Rodrigo Elenilson Alvarez è tornato alla Casa del Padre. Non ce l’ha fatta a sopravvivere il neonato giunto a Taormina da El Salvador con una gravissima patologia cardiaca. Dopo soli 6 mesi di vita, al termine di una lotta fiera e commovente, Rodrigo è volato in cielo. E’ deceduto nei giorni scorsi all’ospedale San Vincenzo di Taormina, dove nel Centro di Cardiochirurgia Pediatrica del Mediterraneo i medici hanno fatto di tutto per cambiare il destino di questo sfortunato bambino salvadoregno.

Il viaggio della speranza. Rodrigo, era arrivato dall’America centrale a Taormina con la madre Marcela Alvarez con un lungo viaggio della speranza sino al centro specialistico gestito dal Bambino Gesù dove si è tentato di curare una complessa forma di cardiopatia. Ad accogliere con generosità Marcela e Rodrigo in questo viaggio della speranza a Taormina erano state le Suore Francescane (nella persona di Suor Rosario), che hanno dato loro ospitalità e a fare da “ponte” tra la struttura di accoglienza e l’ospedale c’era stato il prezioso supporto dei volontari di Avulss Taormina (in particolare la volontaria Anna Cilla).

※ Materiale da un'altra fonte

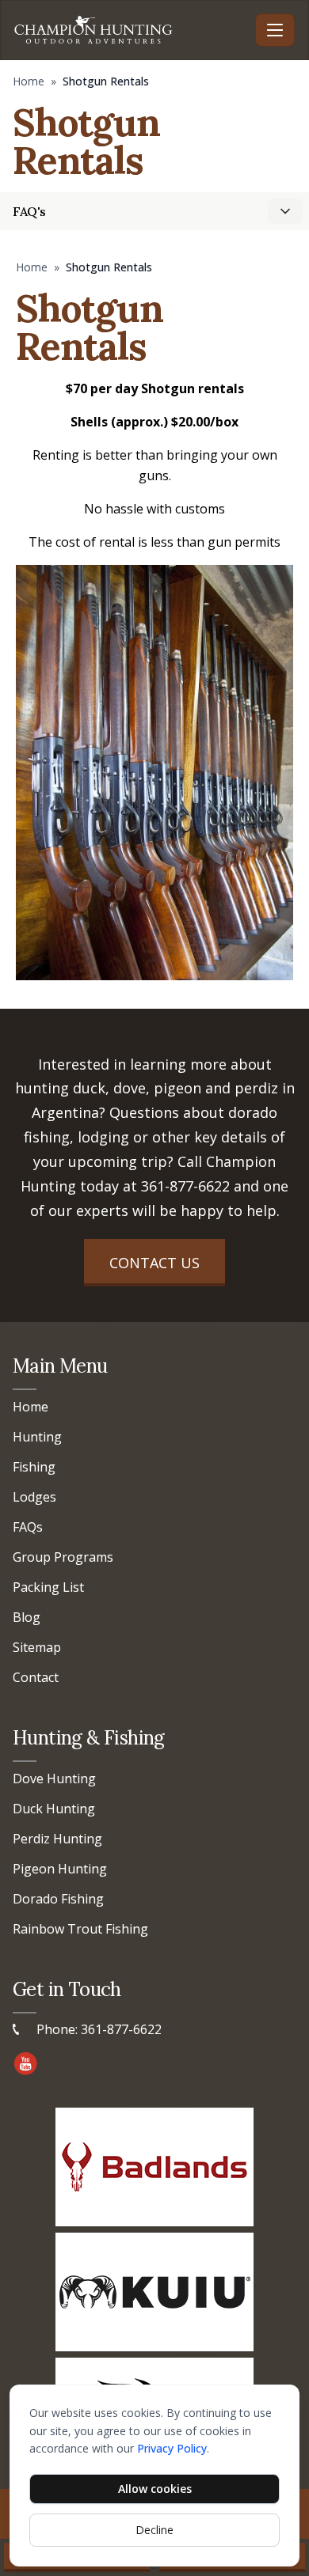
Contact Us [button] (154, 1262)
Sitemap (37, 1647)
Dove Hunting (54, 1778)
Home (28, 81)
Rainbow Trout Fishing (80, 1929)
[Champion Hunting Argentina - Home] (131, 30)
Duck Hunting (54, 1808)
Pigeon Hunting (60, 1868)
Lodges (34, 1497)
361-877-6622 (185, 1185)
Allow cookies (155, 2488)
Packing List (48, 1587)
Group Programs (63, 1557)
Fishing (34, 1467)
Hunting (37, 1436)
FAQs (28, 1527)
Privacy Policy (172, 2448)
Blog (26, 1617)
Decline (154, 2529)
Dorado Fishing (58, 1898)
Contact (36, 1677)
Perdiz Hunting (57, 1838)
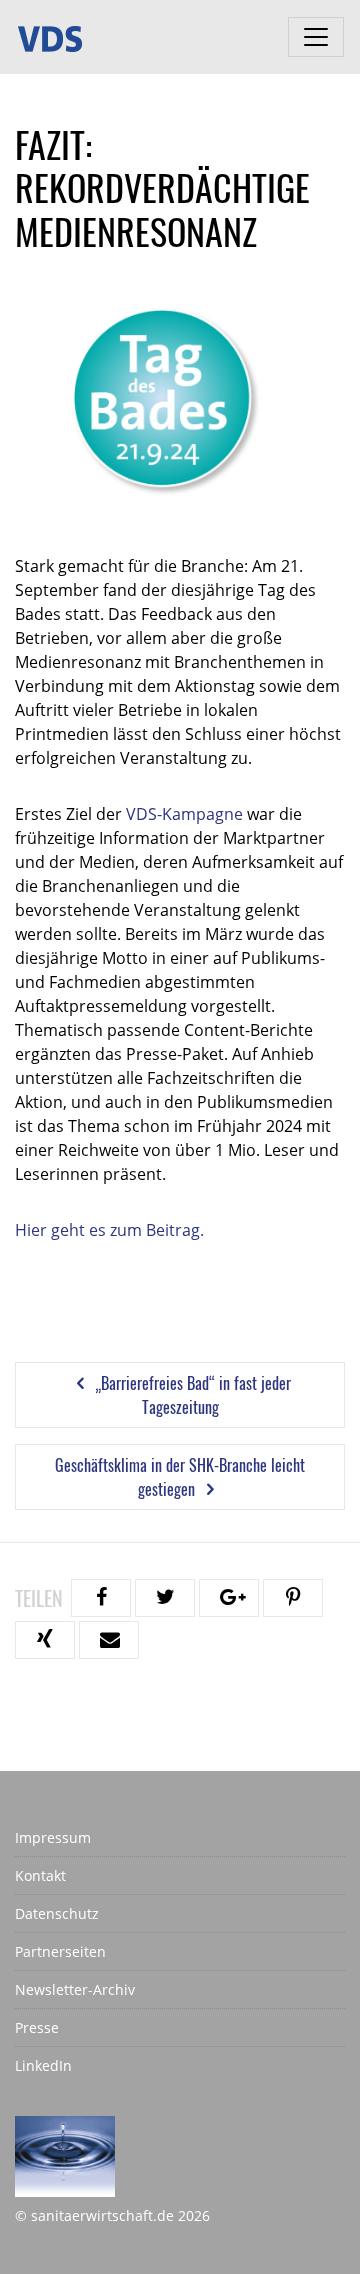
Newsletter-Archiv (75, 1989)
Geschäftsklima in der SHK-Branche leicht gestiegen (180, 1477)
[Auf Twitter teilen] (165, 1598)
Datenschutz (57, 1913)
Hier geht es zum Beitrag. (109, 1230)
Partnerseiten (60, 1951)
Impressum (53, 1837)
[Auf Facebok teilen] (101, 1598)
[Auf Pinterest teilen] (293, 1598)
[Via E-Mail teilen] (109, 1640)
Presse (37, 2027)
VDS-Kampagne (184, 814)
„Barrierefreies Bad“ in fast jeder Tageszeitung (191, 1395)
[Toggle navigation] (316, 37)
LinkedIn (43, 2065)
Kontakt (40, 1875)
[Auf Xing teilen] (45, 1640)
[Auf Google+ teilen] (229, 1598)
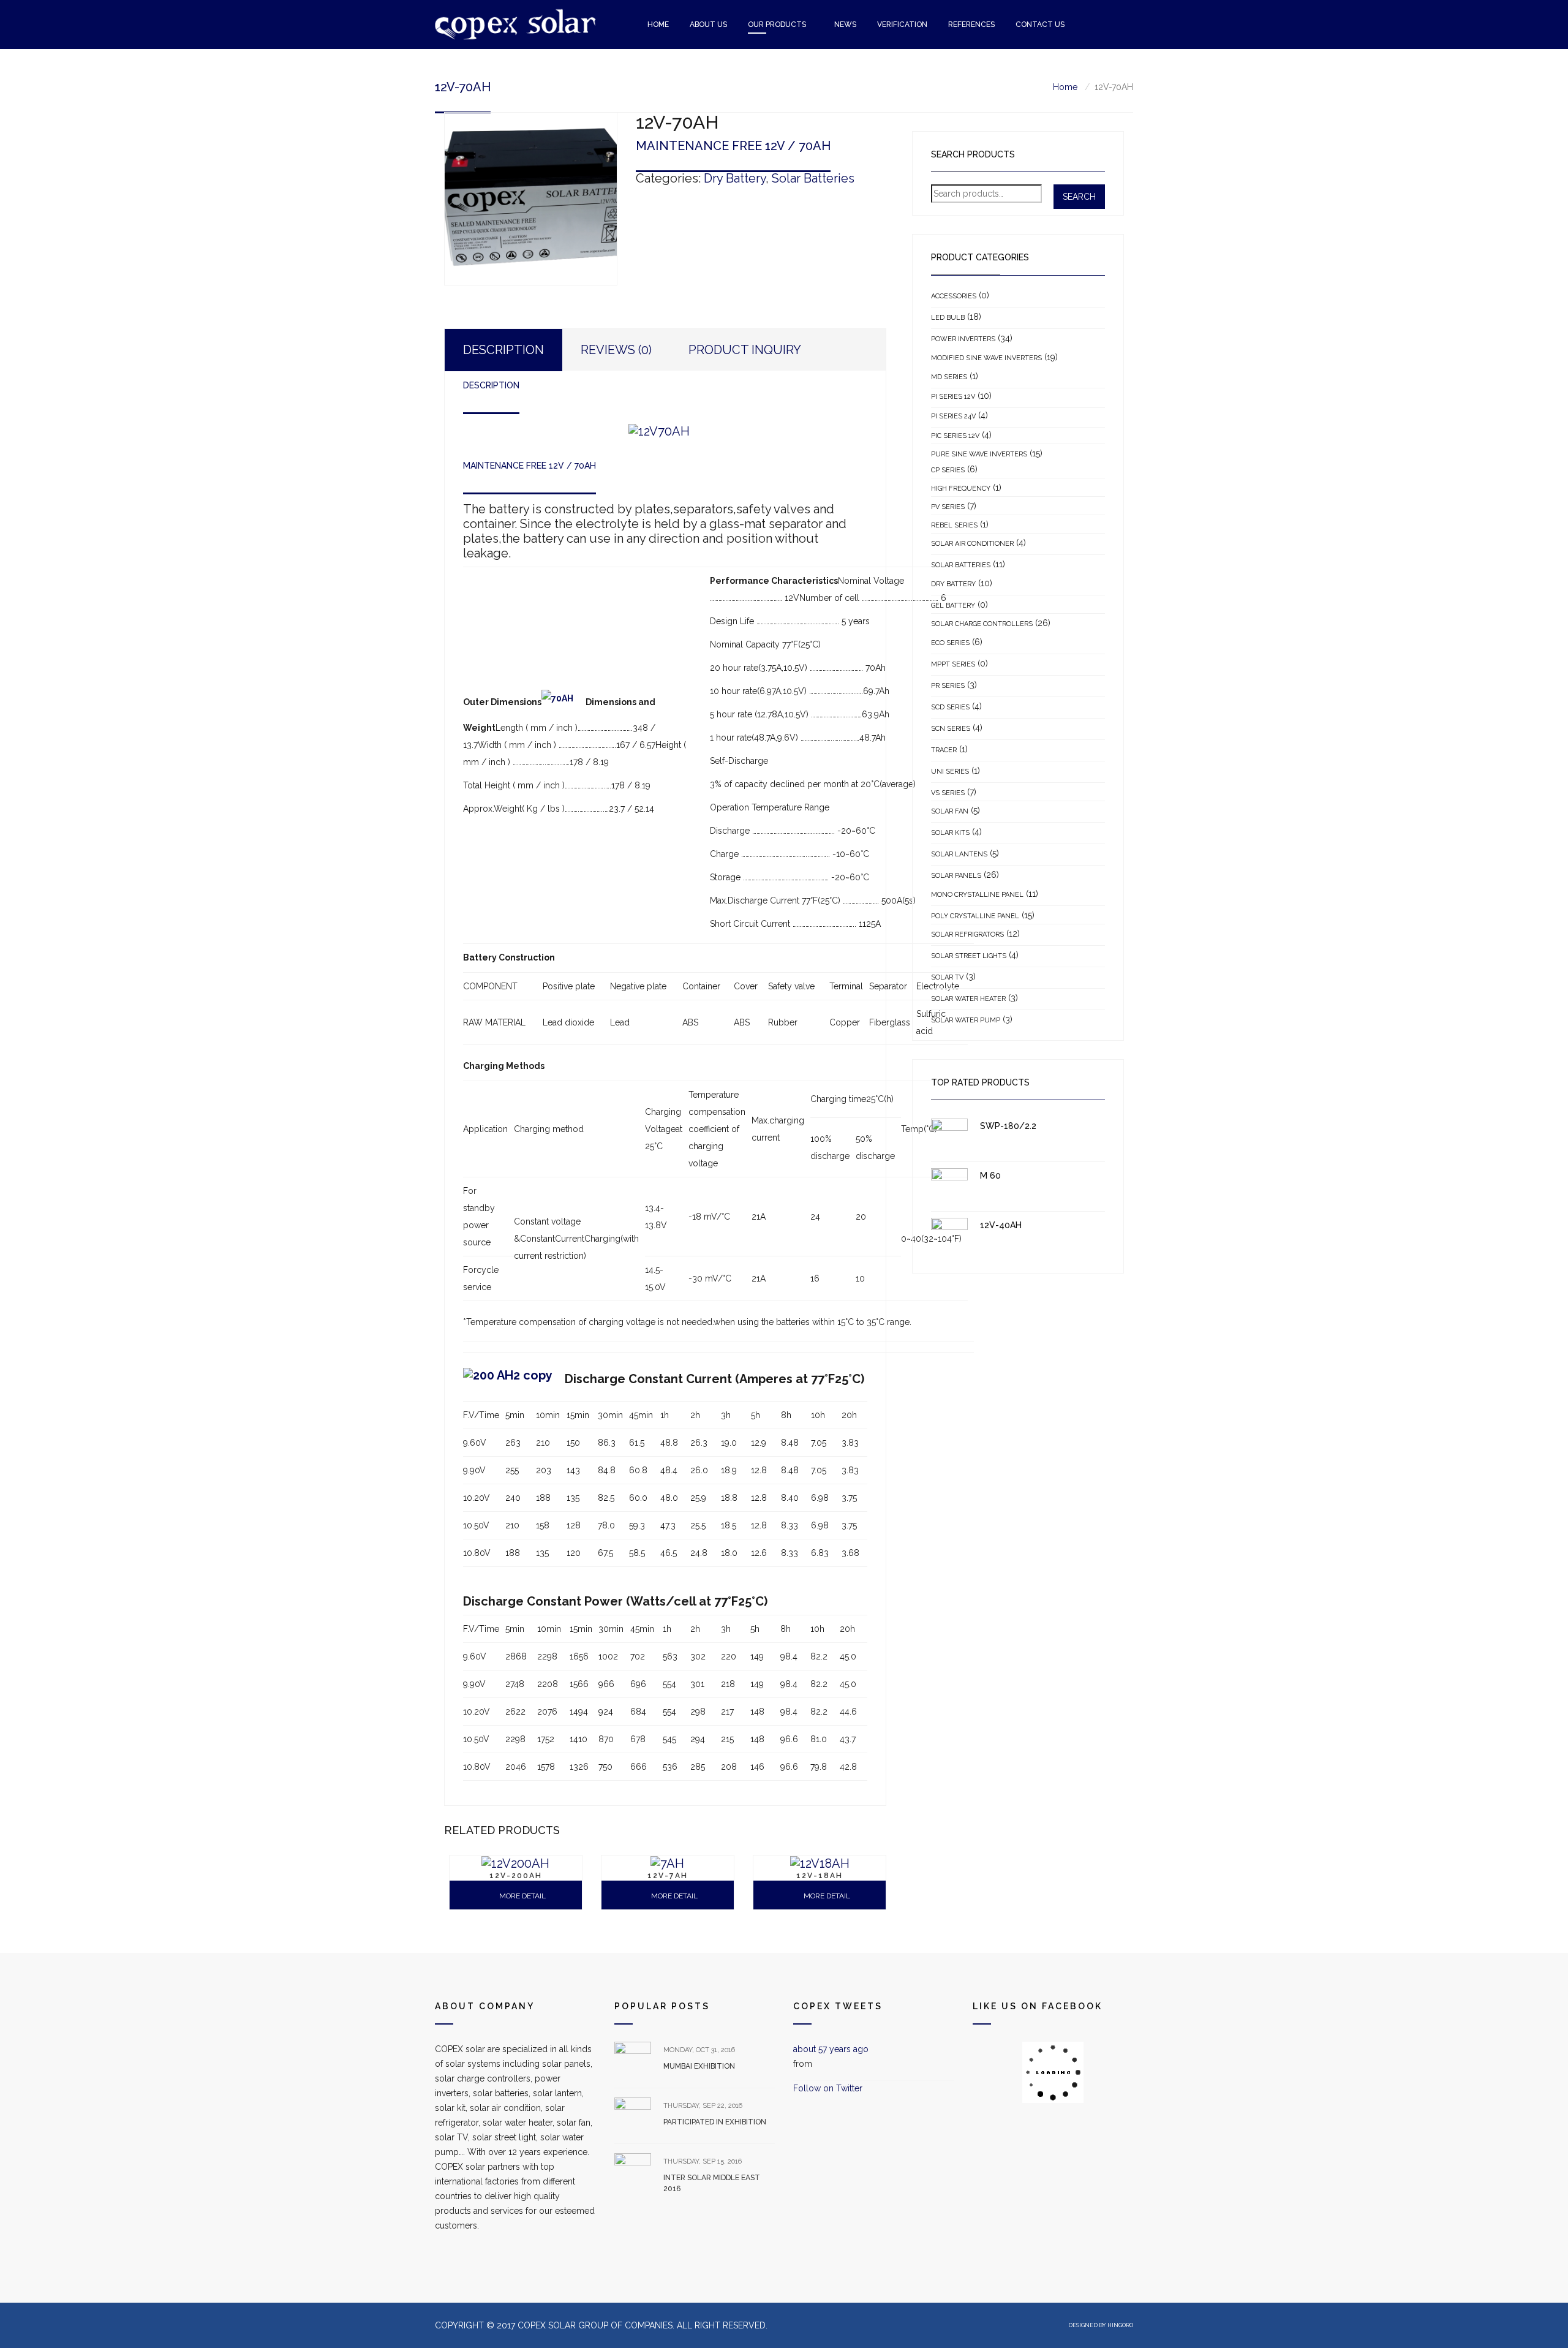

La storia e la mobilitazione. In aiuto di Marcela e Rodrigo c’era stato anche il nobile gesto della famiglia del taorminese Nino Micalizzi. I cari dell’uomo, dando prova di avere un grande cuore, avevano donato infatti all’Avulss e al Ccpm un contributo economico raccolto da amici e parenti in ricordo del congiunto, ed avevano anche regalato un passeggino al neonato, visto quello del piccolo Rodrigo era stato smarrito durante il volo per Catania. Si è sperato che grazie all’eccellenza del Ccpm e con l’amore e la solidarietà della Città di Taormina, che era rimasta colpita da questa storia, Rodrigo sarebbe potuto tornare a casa e poi iniziare lì una vita normale. Le cose sono andate invece diversamente e tutto è già finito nel modo più amaro.

Sepoltura a Taormina. A seguito di autorizzazione concessa dal Comune di Taormina, con apposito atto a firma dell’assessore Francesca Gullotta, il piccolo Rodrigo adesso avrà sepoltura temporanea nel cimitero di Taormina, in attesa che la salma venga poi riportata nel Paese di origine.

Il grande cuore di Marcela. Ricorderemo il piccolo Rodrigo nelle toccanti sequenze di quel video con il quale nelle scorse settimane BlogTaormina aveva raccontato questa storia. Di quelle immagini e dell’epilogo di questa vicenda, rimane il dolore incolmabile della signora Marcela ma anche il suo commovente ringraziamento alla città: “Qui abbiamo incontrato degli angeli. Ci hanno aiutato tutti per far sì che Rodrigo potesse farcela a superare i suoi problemi. I medici e gli infermieri hanno mostrato spirito di servizio e sensibilità umana. Posso soltanto ringraziare tutti coloro che ci hanno aiutato, le Suore Francescane e Avulss, la famiglia Micalizzi, e anche per la raccolta che è stata fatta per consentire il nostro volo di ritorno. Il Signore ci ha fatto incontrare persone meravigliose, comunque grazie di cuore a tutti”. Parole di grande dignità da parte di una donna coraggiosa che ha sperato invano, sino in fondo, in un destino benevolo per suo figlio. Dormi bene Rodrigo, ora vola alto tra gli angeli.